IBM krijgt van Amerikaanse federale instanties voorlopig geen nieuwe orders toegewezen. De uitsluiting is het gevolg van een onderzoek naar voorkennis bij een openbare aanbesteding.
De uitsluiting van het computerconcern blijft gelden zolang het onderzoek naar een openbare aanbesteding van het Environmental Protection Agency (EPA) nog loopt, meldt Reuters. IBM wist deze aanbesteding in de wacht te slepen in 2006, toen de EPA van nieuwe systemen voorzien moest worden.

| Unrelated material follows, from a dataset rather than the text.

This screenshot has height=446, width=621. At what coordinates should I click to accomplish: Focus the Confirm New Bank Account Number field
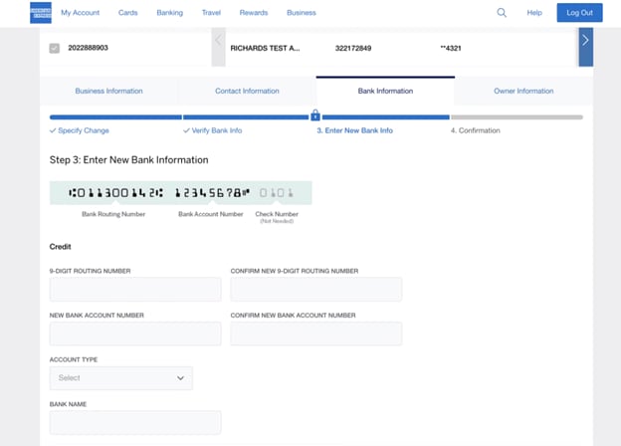pyautogui.click(x=315, y=334)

Het computerconcern zou zich echter niet aan de spelregels hebben gehouden: er zou gebruik zijn gemaakt van vertrouwelijke informatie over het contract, die IBM via EPA-medewerkers in handen kreeg. De aanbesteding vertegenwoordigde een waarde van 80 miljoen dollar. Het openbaar ministerie heeft IBM en enkele van zijn medewerkers opgedragen om tekst en uitleg over de zaak te geven.
De uitsluiting kan, afhankelijk van de voortgang van het onderzoek, een jaar gaan duren. IBM stelt dat de stop op overheidstenders geen invloed heeft op reeds lopende opdrachten. Het bedrijf haalde in 2007 voor 1,3 miljard dollar aan opdrachten voor de Amerikaanse overheid binnen, wat neerkomt op ongeveer een procent van de jaaromzet. IBM zegt toe aan het onderzoek te zullen meewerken, maar het wil tegelijkertijd stappen ondernemen om de duur van de boycot zo veel mogelijk te beperken.